I am working on an Azure DevOps git project and I want to let the Pull requests that has satisfy some needs to ignore the [minimum 2 reviewers] policy, but keep every other policy. What would be the right way?
What I have tried so far:
I have implemented an API to check all those conditions, so this part was no problem
I thought of letting the same code approve the branch and giving the service user extra permissions, but my code fails with
pullRequest.Status = PullRequestStatus.Completed;
pullRequest.CompletionOptions = new GitPullRequestCompletionOptions() { SquashMerge = true };
await gitClient.UpdatePullRequestAsync(pullRequest, pullRequest.Repository.Id, pullRequest.PullRequestId);
Parameter name: You can only update reviewers, descriptions, titles, merge status, and status.
Is there a better to solve this problem?
I see that the problem is not very clear, so I would try to explain it a bit more:
When we think of approval as a requirement, we always think of certain developer doing an action and therefore we need someone else to approve the action to make sure it is safe. However, there are cases that we can automate everything and wouldn't need any human interaction with the code. For example:
It turns out they named their APIs strangely. I tried many things and in the end I did approve the PR with my code. There is 2 notes:
From the API you might think that you can vote (approve, reject, etc) on behalf of everyone, but in reality, you can only reset the others vote (=0) but cannot approve on their behalf. You can only approve the PR for the user you have created the PAT for.
They have named their APIs very strangely. You might think UpdatePullRequestReviewerAsync should let you update your vote, but! you have to use CreatePullRequestReviewerAsync instead! I spent hours trying to find out why it did not work, but eventually I dug the code and saw that the UpdatePullRequestReviewerAsync is calling the PATCH not the PUT. Changing that fixed the problem.

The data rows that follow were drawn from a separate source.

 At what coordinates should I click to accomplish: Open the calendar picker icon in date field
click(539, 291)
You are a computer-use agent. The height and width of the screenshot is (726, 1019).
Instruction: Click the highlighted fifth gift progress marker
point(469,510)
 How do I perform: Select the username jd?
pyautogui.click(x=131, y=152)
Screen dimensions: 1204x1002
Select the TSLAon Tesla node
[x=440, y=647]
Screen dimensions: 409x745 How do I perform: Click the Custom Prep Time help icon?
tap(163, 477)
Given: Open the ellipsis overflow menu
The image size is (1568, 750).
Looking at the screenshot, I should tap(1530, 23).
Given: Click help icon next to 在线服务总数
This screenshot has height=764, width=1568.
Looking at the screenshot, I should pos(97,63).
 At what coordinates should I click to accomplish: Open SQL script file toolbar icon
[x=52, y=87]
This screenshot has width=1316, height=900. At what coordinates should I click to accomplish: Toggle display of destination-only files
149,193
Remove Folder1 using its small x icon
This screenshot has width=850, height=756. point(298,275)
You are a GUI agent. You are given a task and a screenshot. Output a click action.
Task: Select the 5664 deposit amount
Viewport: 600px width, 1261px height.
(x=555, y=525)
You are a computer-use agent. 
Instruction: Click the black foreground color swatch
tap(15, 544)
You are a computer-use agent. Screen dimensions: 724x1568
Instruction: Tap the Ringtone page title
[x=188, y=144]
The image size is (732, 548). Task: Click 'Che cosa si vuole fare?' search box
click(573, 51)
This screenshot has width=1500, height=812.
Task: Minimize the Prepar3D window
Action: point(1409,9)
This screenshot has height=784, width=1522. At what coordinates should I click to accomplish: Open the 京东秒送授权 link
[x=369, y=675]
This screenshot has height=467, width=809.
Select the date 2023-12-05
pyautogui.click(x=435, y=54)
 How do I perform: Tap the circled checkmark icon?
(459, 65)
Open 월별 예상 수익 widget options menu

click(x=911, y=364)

public async Task ApprovePullRequest(Guid repositoryId, int pullRequestId)
{
var gitClient = await GetClient<GitHttpClient>();
var reviewerId = GetConnectionAuthorizedIdentity().ToString();
var identityRefWithVote = new IdentityRefWithVote
{
Id = reviewerId,
Vote = 10,
HasDeclined = false
};
await gitClient.CreatePullRequestReviewerAsync(identityRefWithVote, Config.MainProject, repositoryId, pullRequestId, reviewerId);
}
P.S: Microsoft! Why your SDK is so bad?! It doesn't need to be 1:1 with the API. You can have meaningful methods that only take what you actually expect people to give you. If you expect people to only vote for themselves, have a vote method and don't take all these non-sense parameters from the developers.